===== Input for this task =====

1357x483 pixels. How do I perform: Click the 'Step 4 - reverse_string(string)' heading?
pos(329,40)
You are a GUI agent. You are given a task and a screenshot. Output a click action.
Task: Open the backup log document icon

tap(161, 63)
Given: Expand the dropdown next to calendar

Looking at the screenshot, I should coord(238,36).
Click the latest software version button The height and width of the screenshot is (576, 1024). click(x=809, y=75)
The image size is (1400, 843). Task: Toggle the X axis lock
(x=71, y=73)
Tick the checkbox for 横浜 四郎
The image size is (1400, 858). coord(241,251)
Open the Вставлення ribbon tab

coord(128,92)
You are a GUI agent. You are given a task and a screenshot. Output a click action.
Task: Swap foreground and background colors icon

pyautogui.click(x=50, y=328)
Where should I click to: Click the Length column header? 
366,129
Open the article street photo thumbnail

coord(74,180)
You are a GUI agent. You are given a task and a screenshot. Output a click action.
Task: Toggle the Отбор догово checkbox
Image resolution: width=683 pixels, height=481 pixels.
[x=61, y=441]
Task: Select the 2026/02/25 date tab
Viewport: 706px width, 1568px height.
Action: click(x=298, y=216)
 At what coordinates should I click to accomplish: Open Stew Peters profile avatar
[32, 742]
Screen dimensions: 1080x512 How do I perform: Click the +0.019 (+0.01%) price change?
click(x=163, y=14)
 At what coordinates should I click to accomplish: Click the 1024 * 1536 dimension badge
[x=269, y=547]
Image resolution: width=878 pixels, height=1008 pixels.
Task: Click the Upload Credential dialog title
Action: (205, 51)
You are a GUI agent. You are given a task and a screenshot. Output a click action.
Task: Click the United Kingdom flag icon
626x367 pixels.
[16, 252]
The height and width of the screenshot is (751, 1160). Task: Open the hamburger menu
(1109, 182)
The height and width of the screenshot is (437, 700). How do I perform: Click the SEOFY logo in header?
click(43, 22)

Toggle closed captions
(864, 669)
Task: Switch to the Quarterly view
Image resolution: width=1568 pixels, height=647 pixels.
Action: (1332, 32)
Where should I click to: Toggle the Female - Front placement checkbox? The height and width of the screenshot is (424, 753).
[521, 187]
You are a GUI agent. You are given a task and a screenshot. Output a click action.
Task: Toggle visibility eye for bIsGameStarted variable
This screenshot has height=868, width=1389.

=====

Word for word, output the lines of the data from its first line through the line where "Task: Switch to the Quarterly view" appears, and stop there.

1357x483 pixels. How do I perform: Click the 'Step 4 - reverse_string(string)' heading?
pos(329,40)
You are a GUI agent. You are given a task and a screenshot. Output a click action.
Task: Open the backup log document icon

tap(161, 63)
Given: Expand the dropdown next to calendar

Looking at the screenshot, I should coord(238,36).
Click the latest software version button The height and width of the screenshot is (576, 1024). click(x=809, y=75)
The image size is (1400, 843). Task: Toggle the X axis lock
(x=71, y=73)
Tick the checkbox for 横浜 四郎
The image size is (1400, 858). coord(241,251)
Open the Вставлення ribbon tab

coord(128,92)
You are a GUI agent. You are given a task and a screenshot. Output a click action.
Task: Swap foreground and background colors icon

pyautogui.click(x=50, y=328)
Where should I click to: Click the Length column header? 
366,129
Open the article street photo thumbnail

coord(74,180)
You are a GUI agent. You are given a task and a screenshot. Output a click action.
Task: Toggle the Отбор догово checkbox
Image resolution: width=683 pixels, height=481 pixels.
[x=61, y=441]
Task: Select the 2026/02/25 date tab
Viewport: 706px width, 1568px height.
Action: click(x=298, y=216)
 At what coordinates should I click to accomplish: Open Stew Peters profile avatar
[32, 742]
Screen dimensions: 1080x512 How do I perform: Click the +0.019 (+0.01%) price change?
click(x=163, y=14)
 At what coordinates should I click to accomplish: Click the 1024 * 1536 dimension badge
[x=269, y=547]
Image resolution: width=878 pixels, height=1008 pixels.
Task: Click the Upload Credential dialog title
Action: (205, 51)
You are a GUI agent. You are given a task and a screenshot. Output a click action.
Task: Click the United Kingdom flag icon
626x367 pixels.
[16, 252]
The height and width of the screenshot is (751, 1160). Task: Open the hamburger menu
(1109, 182)
The height and width of the screenshot is (437, 700). How do I perform: Click the SEOFY logo in header?
click(43, 22)

Toggle closed captions
(864, 669)
Task: Switch to the Quarterly view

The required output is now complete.